Monoprix S.A. () is a major French retail chain with its headquarters in Clichy, Hauts-de-Seine, France, near Paris. The company's stores combine food retailing with fashion, beauty and home products.

History
The company was founded in 1932 in Rouen by Max Heilbronn, a son-in-law of Theophile Bader, the founder of Galeries Lafayette.

In 1991, Monoprix acquired the Uniprix brand after Galeries Lafayette took over Nouvelles Galeries, the parent of Uniprix.

In 1997, the chain merged with French retailer Prisunic, in a deal that saw Casino Group acquire a 21% stake in the merged company.

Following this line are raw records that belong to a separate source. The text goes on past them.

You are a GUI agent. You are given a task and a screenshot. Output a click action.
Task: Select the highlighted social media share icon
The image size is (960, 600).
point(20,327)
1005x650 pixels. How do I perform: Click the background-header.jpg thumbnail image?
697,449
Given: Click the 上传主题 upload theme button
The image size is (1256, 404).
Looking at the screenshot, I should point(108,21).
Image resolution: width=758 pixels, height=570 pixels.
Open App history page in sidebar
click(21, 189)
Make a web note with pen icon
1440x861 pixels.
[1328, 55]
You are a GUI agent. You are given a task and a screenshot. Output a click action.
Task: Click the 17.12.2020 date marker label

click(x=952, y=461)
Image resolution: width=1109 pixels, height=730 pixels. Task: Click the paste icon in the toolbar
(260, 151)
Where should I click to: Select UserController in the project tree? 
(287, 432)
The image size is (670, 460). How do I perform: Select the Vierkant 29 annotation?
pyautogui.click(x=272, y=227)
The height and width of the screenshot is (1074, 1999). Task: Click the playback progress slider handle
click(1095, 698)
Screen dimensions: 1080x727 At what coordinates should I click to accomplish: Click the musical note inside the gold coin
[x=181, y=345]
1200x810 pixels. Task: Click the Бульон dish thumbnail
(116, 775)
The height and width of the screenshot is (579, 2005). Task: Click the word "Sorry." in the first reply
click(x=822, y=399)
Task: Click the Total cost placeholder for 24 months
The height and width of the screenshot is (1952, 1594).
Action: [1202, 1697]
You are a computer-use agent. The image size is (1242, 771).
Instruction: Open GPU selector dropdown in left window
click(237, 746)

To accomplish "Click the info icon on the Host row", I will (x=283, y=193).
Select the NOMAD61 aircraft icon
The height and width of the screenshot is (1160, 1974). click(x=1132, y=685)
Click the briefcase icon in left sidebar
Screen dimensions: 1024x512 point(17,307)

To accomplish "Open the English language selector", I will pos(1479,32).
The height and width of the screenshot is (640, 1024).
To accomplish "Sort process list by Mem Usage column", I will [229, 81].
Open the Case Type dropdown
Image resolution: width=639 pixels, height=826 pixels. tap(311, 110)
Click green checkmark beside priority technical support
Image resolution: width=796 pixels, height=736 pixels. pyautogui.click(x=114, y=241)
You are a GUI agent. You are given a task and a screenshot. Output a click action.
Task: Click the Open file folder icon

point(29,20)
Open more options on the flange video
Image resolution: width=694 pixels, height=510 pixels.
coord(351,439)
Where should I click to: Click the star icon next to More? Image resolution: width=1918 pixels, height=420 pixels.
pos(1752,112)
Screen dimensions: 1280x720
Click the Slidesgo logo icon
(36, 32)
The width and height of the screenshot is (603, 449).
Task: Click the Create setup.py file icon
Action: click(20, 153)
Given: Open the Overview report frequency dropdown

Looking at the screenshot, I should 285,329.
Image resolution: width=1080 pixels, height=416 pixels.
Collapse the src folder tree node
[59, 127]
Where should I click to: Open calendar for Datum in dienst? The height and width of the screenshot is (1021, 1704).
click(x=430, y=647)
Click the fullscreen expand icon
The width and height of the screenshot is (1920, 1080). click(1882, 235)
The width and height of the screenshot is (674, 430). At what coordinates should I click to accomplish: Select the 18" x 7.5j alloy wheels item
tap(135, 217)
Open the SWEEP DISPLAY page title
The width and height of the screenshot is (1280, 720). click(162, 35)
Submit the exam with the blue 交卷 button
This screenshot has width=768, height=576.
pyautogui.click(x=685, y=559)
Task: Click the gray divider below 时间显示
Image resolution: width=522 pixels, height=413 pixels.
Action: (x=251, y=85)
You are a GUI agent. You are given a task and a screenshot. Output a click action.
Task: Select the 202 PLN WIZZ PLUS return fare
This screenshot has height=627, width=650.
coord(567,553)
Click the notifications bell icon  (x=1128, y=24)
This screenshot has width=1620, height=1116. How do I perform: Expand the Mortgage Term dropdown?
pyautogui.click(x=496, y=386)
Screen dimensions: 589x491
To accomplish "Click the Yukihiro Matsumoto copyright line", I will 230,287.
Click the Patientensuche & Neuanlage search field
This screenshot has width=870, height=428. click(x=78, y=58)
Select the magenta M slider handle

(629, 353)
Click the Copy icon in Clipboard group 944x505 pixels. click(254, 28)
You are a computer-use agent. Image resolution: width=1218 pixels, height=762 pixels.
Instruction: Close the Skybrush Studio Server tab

In 2000, Galeries Lafayette, entered into an agreement to sell a 50% interest in Monoprix. Casino Group provided Galeries Lafayette with a put option to sell the remaining 50%. In 2012, after legal wrangling over the value of the put option, the shareholders of both firms agreed on a sale price of $1.6 billion (€1.2 billion).  The , France's competition regulatory body, approved the transaction in 2013, with the condition that the merged group sell 58 stores. This allowed the deal to close, making Monoprix a wholly-owned subsidiary of Casino Group.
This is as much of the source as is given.